La única manera de perder grasa es consumir menos calorías. Imagen generada con IA
Si estás buscando la fórmula secreta para deshacerte exclusivamente de la grasa del abdomen, es muy probable que te hayas topado con anuncios de fajas "reductoras", geles quemagrasas o retos de mil abdominales al día. La promesa es tentadora: sudar la gota gorda en una zona específica para ver brotar los cuadritos mágicamente.
Sin embargo, el cuerpo humano no funciona como un menú a la carta. A continuación, desarmamos el mito de la pérdida de grasa localizada y te explicamos por qué las fajas hacen de todo, menos ayudarte a perder grasa real.
El gran mito de la quema de grasa localizada
Desde una perspectiva biológica, es fisiológicamente imposible elegir de qué parte del cuerpo oxidamos grasa.
Cuando tu cuerpo necesita energía y recurre a sus reservas de tejido adiposo, lo hace a nivel sistémico. El proceso funciona así:
Las hormonas (como la adrenalina) viajan por el torrente sanguíneo.
Envían la señal a las células grasas de todo el cuerpo para que liberen ácidos grasos.
El torrente sanguíneo transporta estos ácidos grasos hacia los músculos para ser quemados como combustible.
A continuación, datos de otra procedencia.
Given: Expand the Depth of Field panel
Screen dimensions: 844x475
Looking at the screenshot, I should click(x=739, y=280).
Hacer miles de abdominales fortalecerá el músculo que está debajo de la grasa, pero no obligará a las células grasas del abdomen a vaciarse primero. La genética, las hormonas y el sexo biológico son los que deciden en qué zonas almacenas grasa primero y de cuáles se retira al final.
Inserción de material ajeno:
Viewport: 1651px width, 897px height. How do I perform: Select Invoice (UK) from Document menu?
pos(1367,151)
Desmontando el mito de las fajas reductoras
Las fajas moldeadoras, térmicas o de neopreno prometen "licuar" la grasa abdominal mediante el calor y la compresión. Sin embargo, la realidad detrás de su funcionamiento es muy distinta:
Sudar no es quemar grasa (es solo deshidratarse).
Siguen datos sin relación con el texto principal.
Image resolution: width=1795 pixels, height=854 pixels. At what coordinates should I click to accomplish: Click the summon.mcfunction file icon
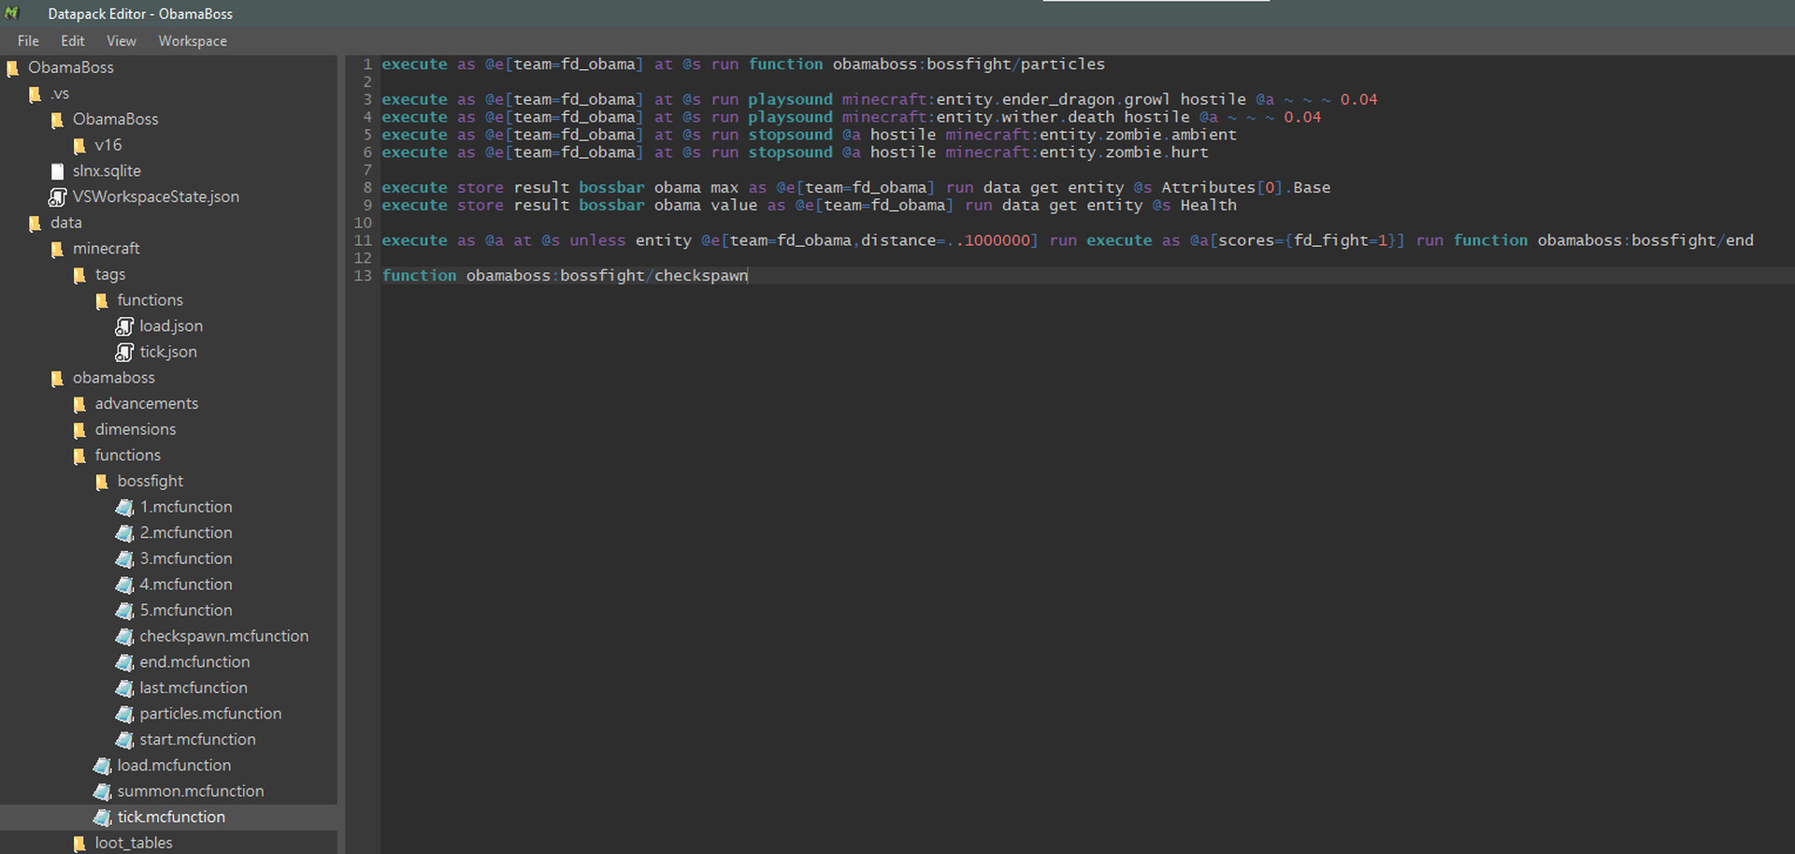tap(103, 790)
La función del sudor es regular la temperatura corporal, no derretir lípidos. Cuando te quitas una faja térmica y ves la zona empapada, lo que has perdido es agua y electrolitos, no tejido adiposo. En cuanto te hidrates de nuevo, recuperarás ese volumen de inmediato.
Atrofia muscular y debilidad en el "core"
Tu abdomen y tu espalda baja tienen su propia "faja" natural: el transverso del abdomen y los músculos erectores de la columna. Al delegar la función de soporte a una faja externa de forma constante, estos músculos dejan de trabajar, se debilitan y se atrofian, lo que a la larga aumenta el riesgo de sufrir dolores de espalda y lesiones.
Compresión de órganos y problemas digestivos
Apretar excesivamente la cavidad abdominal desplaza los órganos internos. Esto puede provocar reflujo gastroesofágico, dificultades respiratorias (al impedir la expansión completa del diafragma) y una mala circulación sanguínea en la zona.
Cómo reducir la grasa abdominal de forma real (y científica)
Para reducir el porcentaje de grasa en el abdomen de manera sostenible, debes enfocarte en estrategias globales que fuercen a tu cuerpo a utilizar sus reservas de energía:
El déficit calórico controlado
La única manera de perder grasa es consumir menos calorías de las que tu cuerpo gasta en su día a día. No necesitas pasar hambre; basta con priorizar alimentos densos en nutrientes, proteínas de calidad y vegetales que te mantengan saciado.
Entrenamiento de fuerza sobre el cardio infinito
Aunque correr o hacer elíptica quema calorías, el entrenamiento con pesas o de resistencia muscular es el verdadero rey de la recomposición corporal. Construir masa muscular activa tu metabolismo basal, haciendo que quemes más energía incluso cuando estás en reposo.
Control del estrés y descanso óptimo
La grasa abdominal (especialmente la visceral, que rodea los órganos) está íntimamente ligada al cortisol, la hormona del estrés. Dormir menos de 7 horas o vivir en un estado de alerta constante eleva el cortisol, lo que le indica a tu cuerpo que debe almacenar grasa prioritariamente en la zona del abdomen.